IITinha, era a diretoria da Eliane Lustosa!
JV – Ela não aplicava nada, estava tudo terceirizado com vários bancos. Por exemplo, se você pegar o fundo do Banespa, hoje eles têm R$ 300 milhões no Santander, mas foi uma decisão política da direção do fundo de aplicar neste banco, que apresentou a melhor proposta. A Funcef também tem dinheiro em vários bancos, assim como a Previ e a Petros. Uma coisa é você ter a opção de terceirizar, outra é não poder gerir.

IIVocês são contra a obrigação de terceirizar, mas não contra a terceirização em si?
JV – Claro, se for um bom negócio do ponto de vista da gestão do negócio.

IINo fundo de instituidor terceirização da gestão financeira é obrigatória.
JV – É obrigatório contratar um gestor financeiro externo, mas isso não significa que você não possa participar da gestão.Você pode participar da gestão, de comum acordo com o banco. Em última instância, quem vai de fato participar e concluir que a operação está sendo um bom negócio sou eu, o banco é o operador. Eu posso dizer ao banco que vou dar R$ 50 milhões a ele e quero um retorno de x% ao ano, então eu não quero saber como ele vai fazer, eu quero o retorno, mas também posso exigir participação na gestão.
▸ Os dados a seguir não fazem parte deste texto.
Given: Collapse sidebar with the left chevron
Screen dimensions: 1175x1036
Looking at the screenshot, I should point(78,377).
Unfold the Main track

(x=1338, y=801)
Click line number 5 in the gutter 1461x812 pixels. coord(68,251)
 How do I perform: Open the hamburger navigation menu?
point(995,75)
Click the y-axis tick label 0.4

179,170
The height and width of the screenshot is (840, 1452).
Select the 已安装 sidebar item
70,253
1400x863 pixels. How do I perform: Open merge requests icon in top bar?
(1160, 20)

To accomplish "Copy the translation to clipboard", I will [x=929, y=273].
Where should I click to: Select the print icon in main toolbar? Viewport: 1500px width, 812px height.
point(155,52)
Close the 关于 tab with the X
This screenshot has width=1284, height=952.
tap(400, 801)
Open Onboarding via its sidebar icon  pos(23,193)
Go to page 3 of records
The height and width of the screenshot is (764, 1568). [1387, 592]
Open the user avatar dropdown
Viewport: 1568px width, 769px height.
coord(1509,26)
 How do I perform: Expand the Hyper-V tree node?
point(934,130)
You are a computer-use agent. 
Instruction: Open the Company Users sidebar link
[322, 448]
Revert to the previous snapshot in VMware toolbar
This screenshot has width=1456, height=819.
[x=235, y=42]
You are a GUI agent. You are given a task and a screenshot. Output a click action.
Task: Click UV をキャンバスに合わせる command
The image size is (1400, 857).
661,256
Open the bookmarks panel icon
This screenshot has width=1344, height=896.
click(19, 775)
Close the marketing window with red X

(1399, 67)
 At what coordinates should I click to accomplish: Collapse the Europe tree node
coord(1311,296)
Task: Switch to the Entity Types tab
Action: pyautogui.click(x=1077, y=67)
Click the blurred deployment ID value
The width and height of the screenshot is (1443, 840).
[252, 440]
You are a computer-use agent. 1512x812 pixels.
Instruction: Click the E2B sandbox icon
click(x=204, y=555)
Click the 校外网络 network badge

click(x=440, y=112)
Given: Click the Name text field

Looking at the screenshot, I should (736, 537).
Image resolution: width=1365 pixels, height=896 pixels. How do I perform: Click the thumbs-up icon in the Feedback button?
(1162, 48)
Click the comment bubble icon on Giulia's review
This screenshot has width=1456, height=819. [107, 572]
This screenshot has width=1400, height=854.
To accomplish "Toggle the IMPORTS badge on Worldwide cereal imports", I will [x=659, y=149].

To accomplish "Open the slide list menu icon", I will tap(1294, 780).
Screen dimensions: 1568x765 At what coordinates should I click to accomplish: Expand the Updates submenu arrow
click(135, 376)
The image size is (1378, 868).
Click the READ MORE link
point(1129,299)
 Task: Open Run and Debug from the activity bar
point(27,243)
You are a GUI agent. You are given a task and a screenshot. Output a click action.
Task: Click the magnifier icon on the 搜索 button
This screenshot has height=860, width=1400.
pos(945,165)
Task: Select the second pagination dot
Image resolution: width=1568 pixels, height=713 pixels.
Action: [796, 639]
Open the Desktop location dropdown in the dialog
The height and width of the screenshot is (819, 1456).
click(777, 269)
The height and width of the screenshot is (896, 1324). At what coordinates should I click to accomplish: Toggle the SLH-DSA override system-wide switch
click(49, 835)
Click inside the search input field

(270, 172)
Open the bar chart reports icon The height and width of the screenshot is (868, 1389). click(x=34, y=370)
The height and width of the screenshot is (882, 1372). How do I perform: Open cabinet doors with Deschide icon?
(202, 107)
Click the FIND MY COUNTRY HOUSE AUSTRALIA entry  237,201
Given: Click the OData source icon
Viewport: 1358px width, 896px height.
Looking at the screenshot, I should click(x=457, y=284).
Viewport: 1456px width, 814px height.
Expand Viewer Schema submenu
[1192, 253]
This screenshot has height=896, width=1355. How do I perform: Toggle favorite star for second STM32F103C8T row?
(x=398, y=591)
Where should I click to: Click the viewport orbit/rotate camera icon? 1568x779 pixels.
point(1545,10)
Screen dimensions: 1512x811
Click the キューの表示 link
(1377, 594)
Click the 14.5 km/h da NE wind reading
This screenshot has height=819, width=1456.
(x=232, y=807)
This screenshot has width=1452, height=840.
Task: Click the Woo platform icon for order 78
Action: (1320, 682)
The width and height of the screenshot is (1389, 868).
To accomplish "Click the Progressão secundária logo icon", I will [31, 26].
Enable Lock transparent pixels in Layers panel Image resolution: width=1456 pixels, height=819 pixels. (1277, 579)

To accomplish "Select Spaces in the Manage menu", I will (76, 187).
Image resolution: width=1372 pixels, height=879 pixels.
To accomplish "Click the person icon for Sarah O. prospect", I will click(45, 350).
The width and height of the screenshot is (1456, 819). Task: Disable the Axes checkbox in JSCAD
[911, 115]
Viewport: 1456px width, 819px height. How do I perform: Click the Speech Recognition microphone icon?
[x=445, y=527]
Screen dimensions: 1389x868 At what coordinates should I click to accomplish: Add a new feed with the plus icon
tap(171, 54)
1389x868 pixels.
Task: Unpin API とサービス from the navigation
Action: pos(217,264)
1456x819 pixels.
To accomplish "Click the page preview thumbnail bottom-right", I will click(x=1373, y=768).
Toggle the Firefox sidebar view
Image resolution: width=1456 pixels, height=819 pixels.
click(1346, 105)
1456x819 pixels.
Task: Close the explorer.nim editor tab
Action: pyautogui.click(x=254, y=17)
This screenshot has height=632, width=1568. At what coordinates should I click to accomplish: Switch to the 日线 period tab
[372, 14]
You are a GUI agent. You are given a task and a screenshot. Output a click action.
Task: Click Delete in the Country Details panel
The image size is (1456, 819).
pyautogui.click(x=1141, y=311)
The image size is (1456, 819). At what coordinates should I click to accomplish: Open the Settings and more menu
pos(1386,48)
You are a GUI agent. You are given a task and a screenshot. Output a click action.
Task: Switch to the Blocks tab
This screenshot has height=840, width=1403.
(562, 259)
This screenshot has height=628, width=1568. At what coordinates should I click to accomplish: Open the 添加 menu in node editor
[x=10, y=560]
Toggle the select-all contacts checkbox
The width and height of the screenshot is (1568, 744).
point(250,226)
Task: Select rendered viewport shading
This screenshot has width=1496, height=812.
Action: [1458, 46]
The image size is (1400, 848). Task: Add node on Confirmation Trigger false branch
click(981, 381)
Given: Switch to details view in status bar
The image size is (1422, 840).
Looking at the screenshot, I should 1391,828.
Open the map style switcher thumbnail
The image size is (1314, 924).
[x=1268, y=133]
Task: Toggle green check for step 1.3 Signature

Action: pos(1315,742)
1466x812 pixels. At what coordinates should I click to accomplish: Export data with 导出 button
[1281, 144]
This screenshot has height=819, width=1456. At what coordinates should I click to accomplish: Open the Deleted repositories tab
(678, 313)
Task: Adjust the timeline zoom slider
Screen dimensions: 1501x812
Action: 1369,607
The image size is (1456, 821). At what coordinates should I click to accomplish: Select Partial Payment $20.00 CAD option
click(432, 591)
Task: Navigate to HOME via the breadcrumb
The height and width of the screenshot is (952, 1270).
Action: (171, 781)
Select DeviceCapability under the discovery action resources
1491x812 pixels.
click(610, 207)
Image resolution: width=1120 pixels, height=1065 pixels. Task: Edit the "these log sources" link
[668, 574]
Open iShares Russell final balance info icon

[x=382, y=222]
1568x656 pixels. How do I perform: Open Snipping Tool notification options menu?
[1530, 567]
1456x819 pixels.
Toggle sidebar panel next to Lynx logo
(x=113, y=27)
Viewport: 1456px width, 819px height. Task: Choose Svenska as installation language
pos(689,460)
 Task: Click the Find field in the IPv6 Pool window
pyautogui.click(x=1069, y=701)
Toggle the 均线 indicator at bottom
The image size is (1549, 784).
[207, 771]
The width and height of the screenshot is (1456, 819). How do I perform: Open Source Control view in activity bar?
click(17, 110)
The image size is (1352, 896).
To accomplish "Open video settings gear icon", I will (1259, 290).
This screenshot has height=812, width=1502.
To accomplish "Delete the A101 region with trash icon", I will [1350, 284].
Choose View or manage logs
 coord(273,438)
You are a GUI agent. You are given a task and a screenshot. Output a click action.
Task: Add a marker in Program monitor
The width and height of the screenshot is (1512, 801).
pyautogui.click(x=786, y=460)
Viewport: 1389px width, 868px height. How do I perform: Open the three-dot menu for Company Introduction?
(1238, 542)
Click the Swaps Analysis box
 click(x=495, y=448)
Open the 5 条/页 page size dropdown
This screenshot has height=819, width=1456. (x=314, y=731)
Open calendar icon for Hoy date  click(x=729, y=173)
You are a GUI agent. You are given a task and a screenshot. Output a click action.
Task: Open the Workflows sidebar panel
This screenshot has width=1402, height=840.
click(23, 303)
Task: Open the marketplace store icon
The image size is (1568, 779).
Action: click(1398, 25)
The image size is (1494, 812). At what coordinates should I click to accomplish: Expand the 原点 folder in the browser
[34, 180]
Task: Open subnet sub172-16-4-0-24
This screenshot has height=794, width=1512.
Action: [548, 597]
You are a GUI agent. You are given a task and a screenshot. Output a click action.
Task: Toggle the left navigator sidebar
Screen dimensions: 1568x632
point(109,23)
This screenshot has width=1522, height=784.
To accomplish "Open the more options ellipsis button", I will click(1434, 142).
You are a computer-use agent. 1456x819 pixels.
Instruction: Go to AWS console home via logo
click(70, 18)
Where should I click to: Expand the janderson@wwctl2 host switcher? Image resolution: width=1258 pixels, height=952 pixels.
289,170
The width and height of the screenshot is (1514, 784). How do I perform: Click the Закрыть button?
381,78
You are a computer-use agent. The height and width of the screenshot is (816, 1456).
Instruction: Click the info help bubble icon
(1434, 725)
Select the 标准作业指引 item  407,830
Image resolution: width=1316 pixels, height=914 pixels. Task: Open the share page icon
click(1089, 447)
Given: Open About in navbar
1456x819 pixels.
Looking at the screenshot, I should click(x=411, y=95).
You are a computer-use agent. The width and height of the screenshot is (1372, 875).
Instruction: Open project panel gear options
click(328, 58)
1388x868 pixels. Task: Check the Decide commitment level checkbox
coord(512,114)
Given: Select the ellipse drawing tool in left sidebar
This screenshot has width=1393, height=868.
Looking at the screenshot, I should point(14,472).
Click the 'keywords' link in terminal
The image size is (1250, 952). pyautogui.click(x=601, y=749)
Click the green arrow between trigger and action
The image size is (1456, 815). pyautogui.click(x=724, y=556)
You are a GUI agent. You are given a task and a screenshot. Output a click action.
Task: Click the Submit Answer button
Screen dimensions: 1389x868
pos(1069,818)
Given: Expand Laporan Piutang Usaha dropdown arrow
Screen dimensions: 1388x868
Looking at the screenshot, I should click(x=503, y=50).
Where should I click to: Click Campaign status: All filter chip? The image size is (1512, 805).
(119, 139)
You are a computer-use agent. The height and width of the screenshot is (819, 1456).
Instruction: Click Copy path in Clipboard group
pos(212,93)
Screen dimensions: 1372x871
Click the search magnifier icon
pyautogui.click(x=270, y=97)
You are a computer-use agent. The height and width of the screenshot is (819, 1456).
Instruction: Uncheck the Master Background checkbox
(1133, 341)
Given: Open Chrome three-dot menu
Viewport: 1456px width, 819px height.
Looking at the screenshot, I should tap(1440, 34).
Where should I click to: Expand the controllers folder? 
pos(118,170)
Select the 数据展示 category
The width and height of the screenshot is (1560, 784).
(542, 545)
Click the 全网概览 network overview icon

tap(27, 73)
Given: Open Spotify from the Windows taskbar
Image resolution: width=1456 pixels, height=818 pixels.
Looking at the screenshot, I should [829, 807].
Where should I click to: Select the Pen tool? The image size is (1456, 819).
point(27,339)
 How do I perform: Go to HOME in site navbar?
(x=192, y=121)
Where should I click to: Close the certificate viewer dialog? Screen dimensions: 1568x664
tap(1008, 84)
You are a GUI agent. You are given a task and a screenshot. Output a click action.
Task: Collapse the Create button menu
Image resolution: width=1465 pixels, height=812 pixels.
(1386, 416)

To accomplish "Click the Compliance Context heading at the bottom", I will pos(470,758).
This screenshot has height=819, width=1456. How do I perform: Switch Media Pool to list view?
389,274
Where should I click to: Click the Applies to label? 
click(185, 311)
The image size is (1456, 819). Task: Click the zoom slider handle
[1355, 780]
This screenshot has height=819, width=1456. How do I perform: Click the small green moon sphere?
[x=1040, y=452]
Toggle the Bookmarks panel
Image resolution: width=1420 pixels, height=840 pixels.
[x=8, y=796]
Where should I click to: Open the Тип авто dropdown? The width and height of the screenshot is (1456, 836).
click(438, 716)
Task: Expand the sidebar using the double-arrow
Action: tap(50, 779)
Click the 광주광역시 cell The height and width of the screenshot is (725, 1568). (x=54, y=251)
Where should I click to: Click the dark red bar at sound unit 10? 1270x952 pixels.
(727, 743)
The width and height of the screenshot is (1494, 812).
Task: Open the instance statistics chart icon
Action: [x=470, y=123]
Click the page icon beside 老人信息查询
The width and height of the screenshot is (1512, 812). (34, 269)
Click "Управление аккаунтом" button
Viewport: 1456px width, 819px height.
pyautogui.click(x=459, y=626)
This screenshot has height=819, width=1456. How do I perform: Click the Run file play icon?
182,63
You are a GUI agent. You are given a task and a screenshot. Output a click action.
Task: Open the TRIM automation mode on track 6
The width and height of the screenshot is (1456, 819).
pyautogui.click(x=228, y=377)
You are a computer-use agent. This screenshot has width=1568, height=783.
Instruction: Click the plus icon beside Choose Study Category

Então, tudo isso depende de como você estruturou o negócio, tem que ter uma razoabilidade de critérios!

IIQuer dizer, a gestão financeira é algo negociável?
JV – Acho que sim! É lógico que o instituidor não pode usar os recursos para outras finalidades, levar o dinheiro embora, desaparecer com ele. Qual foi a preocupação do Congresso quando fez a lei? Evitar que o instituidor crie um fundo de pensão e um Zé Mané qualquer suma com o dinheiro. Por isso tem que ter um gestor financeiro de responsabilidade, de conhecimento, justamente para evitar o caos. Ele deve dizer ao instituidor: tudo bem você dar opinião, mas você não pode levar tudo embora, desaparecer com o dinheiro.

IIVocê defende a aplicação dos recursos dos fundos de pensão em projetos de interesse do governo?
JV – A maior participação dos trabalhadores na gestão vai permitir, inclusive, que a gente discuta isso, a aplicação dos recursos do ponto de vista do interesse do desenvolvimento estratégico do país. Mas, isso sem perder a referência de que esses recursos são para cumprir as obrigações com os beneficiários, então têm que ser aplicações rentáveis.